## EXERCISE BRIEF
Return only how many lines in the data include the string "agent".

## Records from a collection

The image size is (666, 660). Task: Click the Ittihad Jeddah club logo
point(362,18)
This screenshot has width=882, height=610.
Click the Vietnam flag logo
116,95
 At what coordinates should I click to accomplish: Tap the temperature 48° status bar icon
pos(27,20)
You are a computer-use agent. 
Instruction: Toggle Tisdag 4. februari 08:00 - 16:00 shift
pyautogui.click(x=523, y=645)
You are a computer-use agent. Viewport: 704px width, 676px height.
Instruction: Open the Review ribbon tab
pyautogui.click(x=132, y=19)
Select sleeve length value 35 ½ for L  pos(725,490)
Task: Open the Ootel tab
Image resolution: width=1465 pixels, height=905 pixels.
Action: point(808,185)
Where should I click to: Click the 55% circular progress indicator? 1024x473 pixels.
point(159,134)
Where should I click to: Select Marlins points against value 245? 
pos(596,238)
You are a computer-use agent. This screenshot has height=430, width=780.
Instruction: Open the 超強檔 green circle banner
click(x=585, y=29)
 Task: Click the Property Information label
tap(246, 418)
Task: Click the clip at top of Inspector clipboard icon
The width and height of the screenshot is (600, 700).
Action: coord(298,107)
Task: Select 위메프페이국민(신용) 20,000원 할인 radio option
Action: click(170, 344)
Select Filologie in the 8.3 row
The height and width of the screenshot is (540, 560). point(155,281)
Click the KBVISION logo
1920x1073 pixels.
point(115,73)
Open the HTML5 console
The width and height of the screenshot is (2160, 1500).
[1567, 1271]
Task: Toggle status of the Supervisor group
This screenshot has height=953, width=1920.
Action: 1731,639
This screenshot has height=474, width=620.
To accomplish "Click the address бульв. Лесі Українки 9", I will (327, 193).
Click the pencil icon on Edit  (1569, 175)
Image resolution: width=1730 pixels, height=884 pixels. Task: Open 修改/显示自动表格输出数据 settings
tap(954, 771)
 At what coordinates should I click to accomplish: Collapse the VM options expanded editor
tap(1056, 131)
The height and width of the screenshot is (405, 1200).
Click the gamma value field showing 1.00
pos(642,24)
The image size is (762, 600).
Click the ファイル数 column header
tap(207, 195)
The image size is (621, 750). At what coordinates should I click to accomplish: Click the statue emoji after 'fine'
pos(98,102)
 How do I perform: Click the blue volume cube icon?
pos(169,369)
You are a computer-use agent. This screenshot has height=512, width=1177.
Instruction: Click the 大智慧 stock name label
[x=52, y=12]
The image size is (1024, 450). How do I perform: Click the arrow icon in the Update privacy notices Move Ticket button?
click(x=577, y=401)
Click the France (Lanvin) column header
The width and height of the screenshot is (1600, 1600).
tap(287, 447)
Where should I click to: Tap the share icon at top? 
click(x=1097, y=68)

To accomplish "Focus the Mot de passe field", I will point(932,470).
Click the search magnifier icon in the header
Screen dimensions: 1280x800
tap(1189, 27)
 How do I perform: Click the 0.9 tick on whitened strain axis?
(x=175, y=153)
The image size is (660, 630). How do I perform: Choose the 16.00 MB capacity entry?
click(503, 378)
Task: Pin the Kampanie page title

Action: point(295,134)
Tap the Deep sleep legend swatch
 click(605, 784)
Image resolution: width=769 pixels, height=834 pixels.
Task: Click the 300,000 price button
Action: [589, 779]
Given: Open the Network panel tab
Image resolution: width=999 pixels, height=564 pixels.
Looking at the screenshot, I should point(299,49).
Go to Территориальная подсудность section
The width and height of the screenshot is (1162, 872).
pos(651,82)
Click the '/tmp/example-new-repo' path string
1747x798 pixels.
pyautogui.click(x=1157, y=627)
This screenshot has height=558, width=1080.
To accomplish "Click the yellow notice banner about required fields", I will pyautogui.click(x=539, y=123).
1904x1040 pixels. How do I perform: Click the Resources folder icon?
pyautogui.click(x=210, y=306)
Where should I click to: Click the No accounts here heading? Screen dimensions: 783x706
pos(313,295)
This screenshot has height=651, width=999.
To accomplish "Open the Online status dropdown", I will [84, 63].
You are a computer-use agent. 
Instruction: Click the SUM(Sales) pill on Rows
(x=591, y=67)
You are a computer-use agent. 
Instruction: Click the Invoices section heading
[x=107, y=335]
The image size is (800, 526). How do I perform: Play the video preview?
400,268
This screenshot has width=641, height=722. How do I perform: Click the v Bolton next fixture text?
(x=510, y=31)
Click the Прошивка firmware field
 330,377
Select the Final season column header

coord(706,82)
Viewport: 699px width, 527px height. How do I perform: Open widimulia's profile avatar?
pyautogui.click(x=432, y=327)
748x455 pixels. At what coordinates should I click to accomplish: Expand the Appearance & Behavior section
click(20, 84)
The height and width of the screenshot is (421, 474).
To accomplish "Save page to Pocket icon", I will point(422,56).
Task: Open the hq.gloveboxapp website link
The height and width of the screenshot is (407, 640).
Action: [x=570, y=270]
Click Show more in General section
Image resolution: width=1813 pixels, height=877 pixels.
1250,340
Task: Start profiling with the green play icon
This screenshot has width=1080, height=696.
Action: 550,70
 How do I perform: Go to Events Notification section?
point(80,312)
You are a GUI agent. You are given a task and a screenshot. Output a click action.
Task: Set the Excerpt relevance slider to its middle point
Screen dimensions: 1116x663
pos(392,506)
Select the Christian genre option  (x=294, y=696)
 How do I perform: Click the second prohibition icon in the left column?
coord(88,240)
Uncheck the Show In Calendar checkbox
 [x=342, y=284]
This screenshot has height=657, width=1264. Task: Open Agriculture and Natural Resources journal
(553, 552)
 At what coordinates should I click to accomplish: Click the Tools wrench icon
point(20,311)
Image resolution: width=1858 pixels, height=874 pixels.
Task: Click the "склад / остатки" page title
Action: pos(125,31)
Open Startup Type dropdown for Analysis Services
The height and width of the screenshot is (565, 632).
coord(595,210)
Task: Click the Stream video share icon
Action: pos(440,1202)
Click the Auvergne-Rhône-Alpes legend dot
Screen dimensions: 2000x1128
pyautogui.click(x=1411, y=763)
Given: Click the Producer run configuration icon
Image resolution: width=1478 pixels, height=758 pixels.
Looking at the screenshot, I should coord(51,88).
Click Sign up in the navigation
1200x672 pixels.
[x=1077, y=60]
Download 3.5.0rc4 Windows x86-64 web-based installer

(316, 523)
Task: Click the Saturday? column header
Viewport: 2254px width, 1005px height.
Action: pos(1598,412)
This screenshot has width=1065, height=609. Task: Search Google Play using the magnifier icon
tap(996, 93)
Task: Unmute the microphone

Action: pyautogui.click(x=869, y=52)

## SOLUTION TO THE EXERCISE
7